Main Article Content
Paternal characteristics associated with low birth weight among singleton births: a hospital-based birth cohort study in northern Tanzania
Abstract
Introduction: low birth weight (LBW) remains a devastating adverse pregnancy outcome in low and middle income countries (LMICs). There is evidence showing that maternal demographic and pregnancy-related characteristics are associated with LBW. Little attention is given to paternal characteristics, which may be associated with a higher risk of LBW. This study aimed to assess the effect of paternal characteristics on LBW among singleton deliveries at Kilimanjaro Christian Medical Centre (KCMC) zonal referral hospital in Kilimanjaro region, northern Tanzania.

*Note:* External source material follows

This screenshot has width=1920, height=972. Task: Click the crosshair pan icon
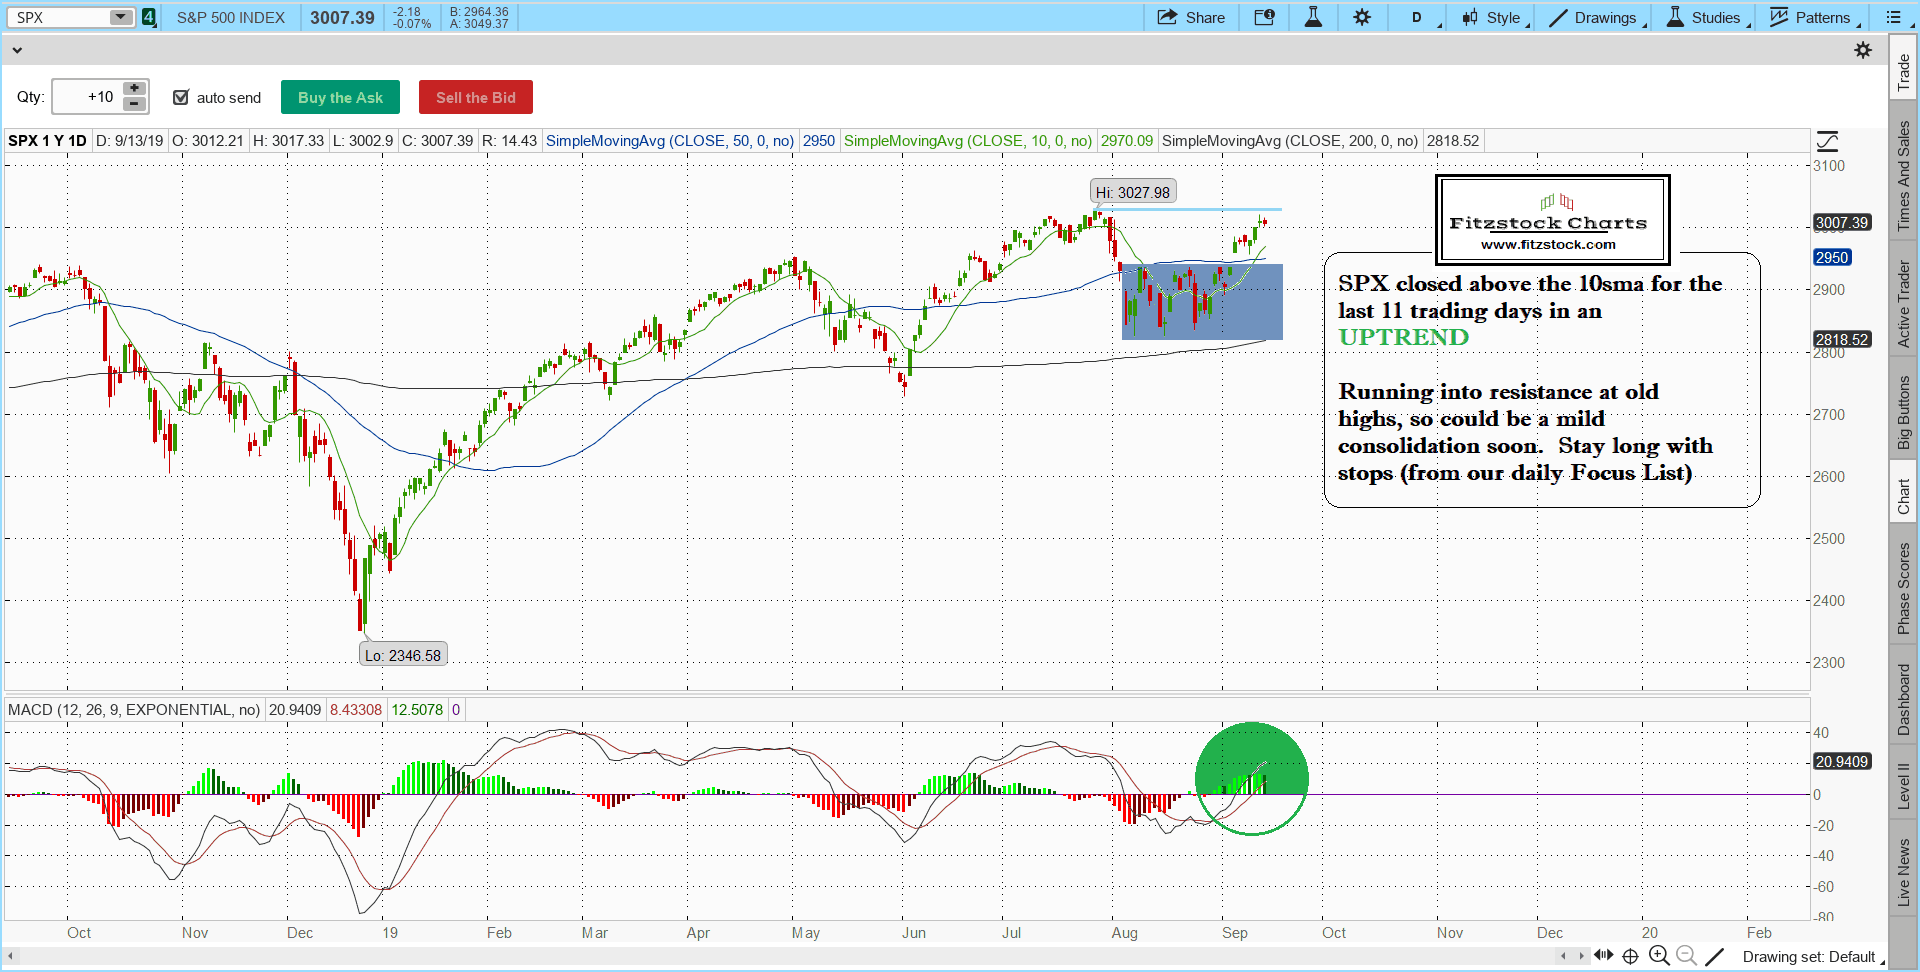[x=1630, y=956]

Methods: this was a secondary analysis of a hospital-based cohort study from maternally-linked medical birth registry data at KCMC between 2000 and 2018. A total of 47,035 singleton deliveries were included in this study. Data analysis was performed using statistical package for social sciences (SPSS), version 20 (IBM Corp., Armonk, NY). Relative risk and corresponding 95% confidence intervals (CI) were used to determine association between LBW and paternal characteristics using log-binomial regression models, with robust standard errors to account for clustering of deliveries within mothers.
Results: the proportion of LBW during the study period was 9.6%. After adjusting for maternal characteristics, higher risk of LBW was among fathers with low education level (RR=1.72, 95% CI: 1.22, 2.41, p=0.002), aged ≤24 years old (RR=1.37, 95% CI: 1.21, 1.55), and those unemployed (RR= 1.11, 95% CI: 1.01, 1.21). Lower risk of LBW was among fathers aged ≥40 years (RR=0.97, 95% CI: 0.88, 1.08), but this association was not statistically significant.

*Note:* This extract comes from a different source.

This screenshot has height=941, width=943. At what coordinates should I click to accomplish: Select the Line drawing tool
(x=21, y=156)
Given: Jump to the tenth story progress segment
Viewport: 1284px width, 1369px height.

Conclusion: the study confirmed paternal young age (≤24 years old), paternal low education level and unemployment as predictors for LBW . Current evidence on the effect of paternal characteristics on LBW might suggest that programs and policies should target their engagement as a key strategy for improving birth outcomes during the perinatal period. Future studies should assess how paternal factors are associated with the risk of adverse birth outcomes.